In A Nun in the Closet (1975), two unworldly nuns from the Abbey of St. Tabitha are sent out into the world to decide what to do with a large mansion that has been unexpectedly left to the order. Sister John is the practical one - she can mend the Abbey's printing press when it breaks down. Sister Hyacinthe, from impoverished hill country, knows how to make meals from herbs.

When the nuns reach the house, they find it haunted... by a man who has been shot and begs them for sanctuary. The two nuns, and a few friends they gather along the way, protect the man from those who wish to finish the job they had started.

It's 1975, so this book does have some "Dated Death." Brill, Alfie and Naomi are hippies, learning to live off the land. The man they found is an establishment type...and he's the only one with a bullet in him.

Between A Wok and a Hard Place, by Tamar Myers

Between A Wok and a Hard Place, Tamar Myers, 1998

Author Tamar Myers prose begins to grate on me after a while, and I cringe at her pun-laden titles, but her books are certainly popular. I've just checked out her website and learned her biography, which is pretty interesting. Her parents were missionaries in the Belgian Congo, where she was born and grew up for the first 16 years of her life. So when she talks about culture shock (having never driven, never used a phone, never used a vending machine, she knows what she's talking about! She's been in the US since 1964. http://tamarmyers.com/bio.htm

So, to the plot of Between A Wok and A Hard Place:
Ever since her brand new husband flew the coop, Magdalena Yoder, owner of the quaint Penn-Dutch Inn, has had time to kill. And now the local Amish commmunity has a murder in its midst: an Asian tourist found strangled and run over by a horse and buggy. It isn't a crime Police Chief Melvin Stoltzfus can easily handle; after all, he was once kicked in the head by a bull he was trying to milk. But he's smart enough to deputize Magdalena.

Soon Magdalena is off visiting the neatly kept farms of the Plain People, in search of the truth. Although not an outsider, she's about as welcome as a fox in a henhouse. Something dangerous is being concealed behind their dour faces and determination to protect their own. And as for Magdalena, finding a killer may just put her between the rock of faith and a hard place called justice....

Opening paragraph
I was a virgin until I married at age 46. Use it or lose it, my sister Susannah always said. Maybe she was right.

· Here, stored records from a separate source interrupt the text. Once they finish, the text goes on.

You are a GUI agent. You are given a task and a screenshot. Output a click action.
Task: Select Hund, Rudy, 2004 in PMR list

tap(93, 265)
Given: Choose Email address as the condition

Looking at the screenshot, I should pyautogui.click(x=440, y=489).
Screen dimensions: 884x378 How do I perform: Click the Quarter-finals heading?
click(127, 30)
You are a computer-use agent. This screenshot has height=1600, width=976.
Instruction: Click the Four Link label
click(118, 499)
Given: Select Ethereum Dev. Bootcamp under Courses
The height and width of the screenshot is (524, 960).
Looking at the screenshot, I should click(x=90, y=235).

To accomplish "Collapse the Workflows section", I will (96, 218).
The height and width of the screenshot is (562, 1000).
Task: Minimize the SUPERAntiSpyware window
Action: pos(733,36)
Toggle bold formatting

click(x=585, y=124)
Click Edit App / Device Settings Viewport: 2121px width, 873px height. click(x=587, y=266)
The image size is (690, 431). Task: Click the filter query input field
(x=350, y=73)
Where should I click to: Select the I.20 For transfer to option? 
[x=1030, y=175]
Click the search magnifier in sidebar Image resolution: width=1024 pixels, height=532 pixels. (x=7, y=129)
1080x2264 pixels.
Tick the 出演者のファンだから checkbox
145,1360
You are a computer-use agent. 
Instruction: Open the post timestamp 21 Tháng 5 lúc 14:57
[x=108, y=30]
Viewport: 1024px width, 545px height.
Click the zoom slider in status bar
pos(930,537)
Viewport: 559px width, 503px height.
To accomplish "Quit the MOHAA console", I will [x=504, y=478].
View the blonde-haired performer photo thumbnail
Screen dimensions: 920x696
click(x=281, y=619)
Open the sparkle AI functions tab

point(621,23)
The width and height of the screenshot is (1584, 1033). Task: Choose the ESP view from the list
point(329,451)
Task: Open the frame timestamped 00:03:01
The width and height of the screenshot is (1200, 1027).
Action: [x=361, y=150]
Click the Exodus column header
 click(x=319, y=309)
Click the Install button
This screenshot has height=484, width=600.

Of course this is none of your business. I am a God-fearing womanvand I certainly do not intend to discuss my sex life with you. It is imperative, however, that you understand that I was still in a state of shock when the events I am about to relate happened. After all, I had been married only a month, and what Mama had only hinted at paled in comparison with the real thing. I was born and raised on a farm and had seen animals-cows and horses-but never a naked man. How was I to know they looked like that? Thanksgiving is forever ruined for me. I can't even look at a turkey neck now without feeling embarrased.